Qu'un journaliste prenne tous les ans quelques jours de RTT pour transmettre à des étudiants les arcanes de son métier est chose plutôt classique. Qu'il se lance dans la formation à la demande expresse de sa direction est beaucoup moins fréquent. C'est le cas des rédacteurs de Rue 89.

Condamné à diversifier ses activités dès sa création, en 2007, le site d'information s'est inventé prestataire de services. Il a commencé par proposer à d'autres journaux de construire leurs sites Web. Deux ans plus tard, en pleine crise des recettes publicitaires, il a créé un département formation puis, plus récemment, a lancé une activité de consulting afin d'aider les journaux à affiner leur stratégie numérique. «La formation reste l'activité la plus rémunératrice», affirme Pierre Haski, l'un des fondateurs du site.

La vingtaine de journalistes de Rue 89 est fortement mobilisée. Lorsque David Servenay, journaliste féru de pédagogie, met en place l'offre de formation, l'équipe est invitée à suivre une… formation de formateur. «Aujourd'hui, tous les rédacteurs sont capables d'animer les journées "Écrire pour le Web". Ensuite, bien sûr, chacun se spécialise. Certains sont plus à l'aise pour former à la vidéo, d'autres au référencement, d'autres encore à la création de blog ou à l'utilisation des réseaux sociaux, etc.», explique Laurent Mauriac, cofondateur de Rue 89. Les journalistes coiffent leur casquette de formateur deux jours par mois en moyenne, parfois une semaine ou deux quand les formations ont lieu à l'étranger.

La direction de Rue 89 n'a rien laissé au hasard. L'obligation de s'investir dans la formation est spécifiée dans le contrat des nouveaux embauchés. Pas question que le travail de formateur soit comptabilisé en heures supplémentaires.
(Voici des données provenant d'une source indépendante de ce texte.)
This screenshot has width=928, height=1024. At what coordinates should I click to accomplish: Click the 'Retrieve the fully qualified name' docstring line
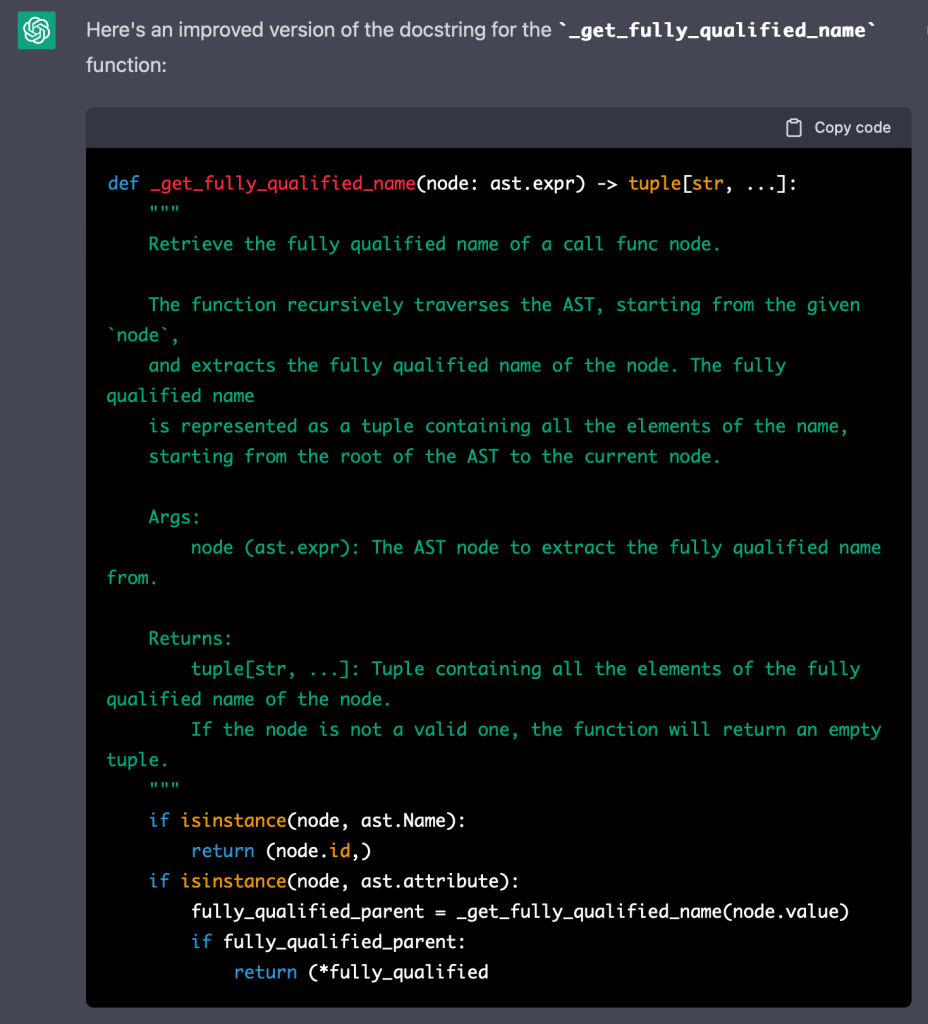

Par ailleurs, des primes (pour moitié individuelles, pour moitié collectives dans le cadre de l'intéressement) sont calculées sur la marge générée par les formations. «Le fait d'être formateur oblige les journalistes à rester à la pointe de leur métier. Et ce d'autant plus qu'ils s'adressent à d'autres journalistes», ajoute Laurent Mauriac.

Évolution de carrière

La diversification des groupes de presse amène aussi parfois les journalistes à se transformer en organisateurs d'événements et en animateurs. C'est le cas à Libération, où ils sont invités à participer aux quatre forums annuels. «Quand nous avons démarré les forums, il y a quatre ans, j'en étais l'organisateur quasiment exclusif. Désormais, tout le monde doit s'impliquer. Cela fait partie de l'activité de journaliste», affirme le directeur du développement du journal, Max Armanet.

Et il y a du pain sur la planche, puisque pendant trois jours plus de 100 intervenants échangent sur des sujets d'actualité. Chaque forum mobilise une vingtaine de journalistes de la rédaction. Par ailleurs, une grosse équipe issue de Liberation.fr se déplace pour assurer le suivi des débats.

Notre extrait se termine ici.